- **Entries shown**:
-------------------------

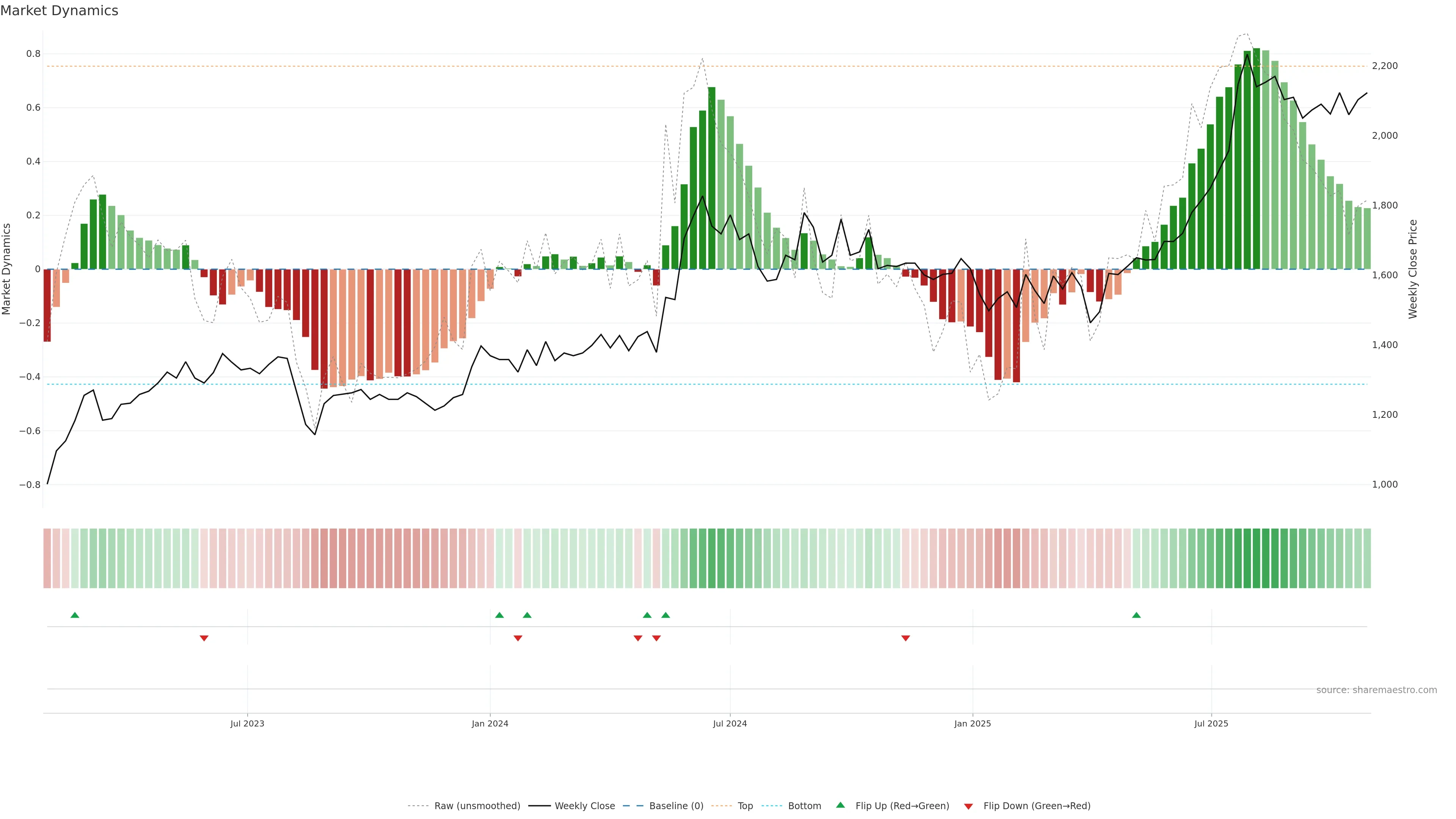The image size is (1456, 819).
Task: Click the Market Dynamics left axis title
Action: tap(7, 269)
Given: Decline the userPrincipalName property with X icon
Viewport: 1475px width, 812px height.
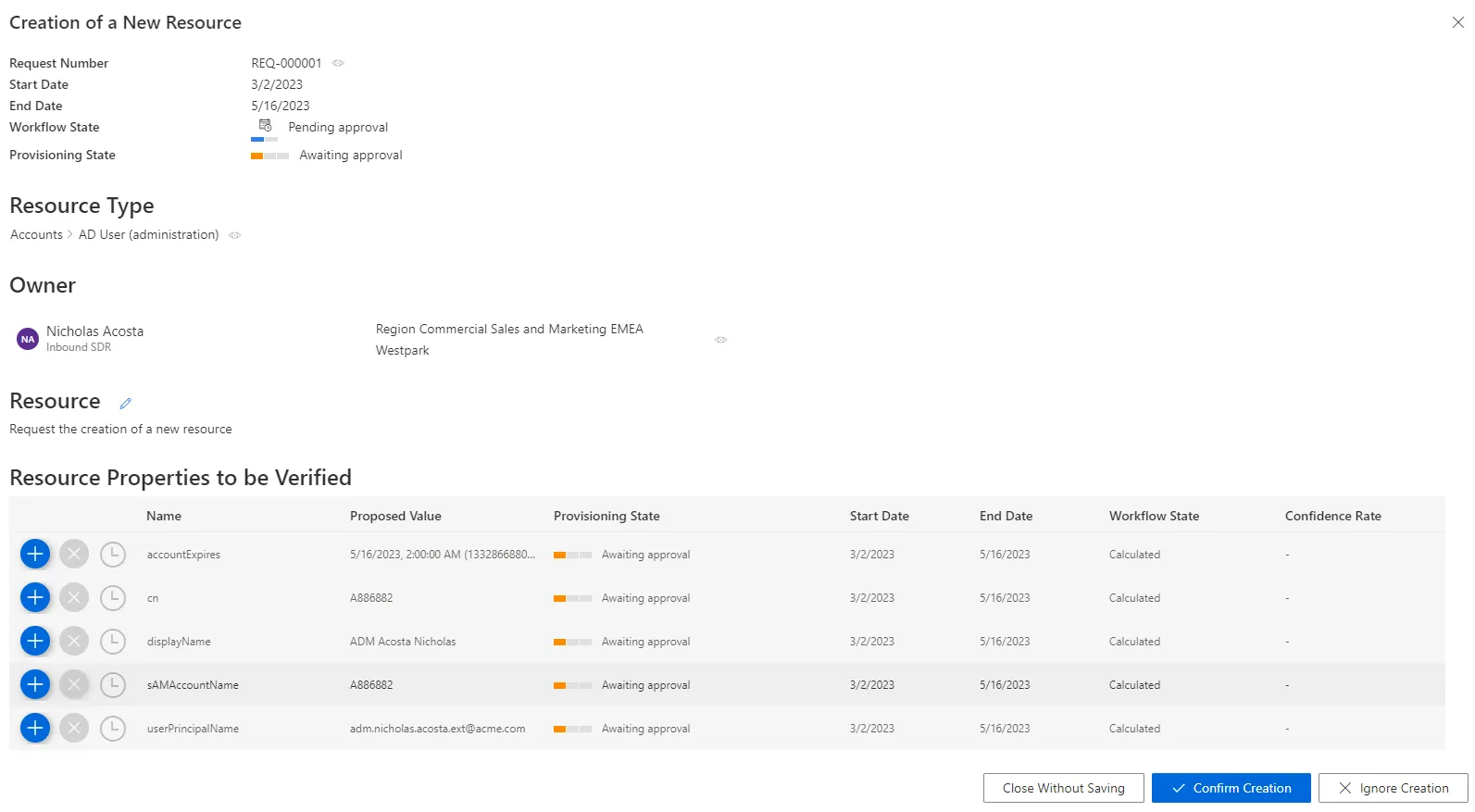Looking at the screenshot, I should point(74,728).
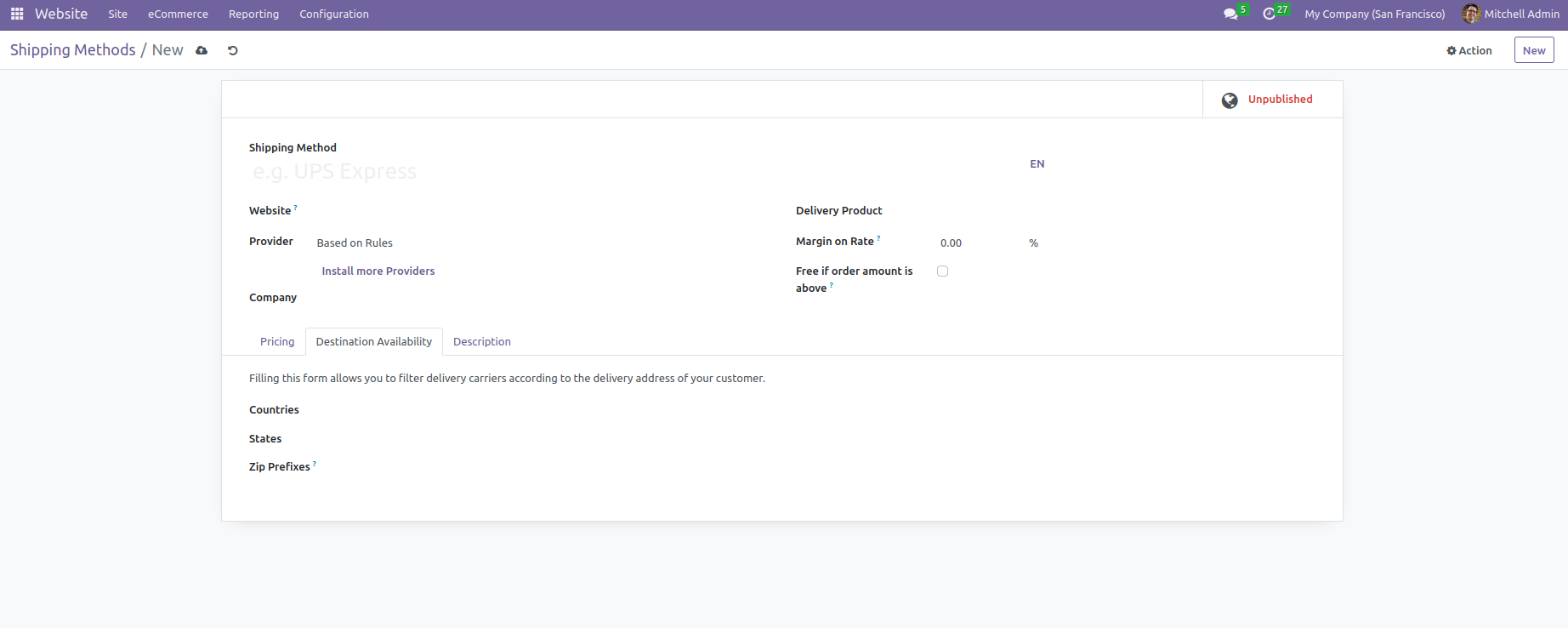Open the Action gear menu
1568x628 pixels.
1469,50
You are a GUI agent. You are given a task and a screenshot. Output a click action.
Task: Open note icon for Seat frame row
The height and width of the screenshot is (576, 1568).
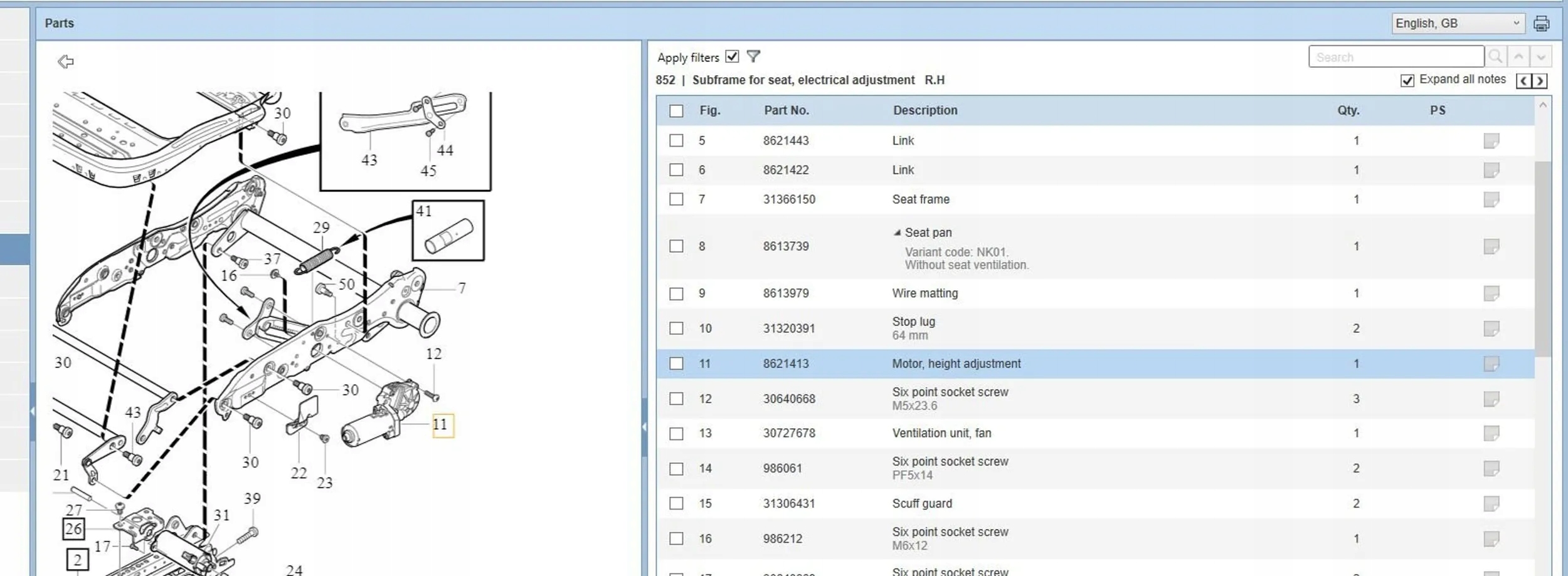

-------------------------

- **Your instructions**:
Copy out every line of the rows above word for word, omitting the pictures.

- **Final answer**:
The image size is (1456, 819).
Task: Click the Market Dynamics left axis title
Action: tap(7, 269)
Given: Decline the userPrincipalName property with X icon
Viewport: 1475px width, 812px height.
Looking at the screenshot, I should point(74,728).
Open the Action gear menu
1568x628 pixels.
1469,50
You are a GUI agent. You are given a task and a screenshot. Output a click action.
Task: Open note icon for Seat frame row
The height and width of the screenshot is (576, 1568).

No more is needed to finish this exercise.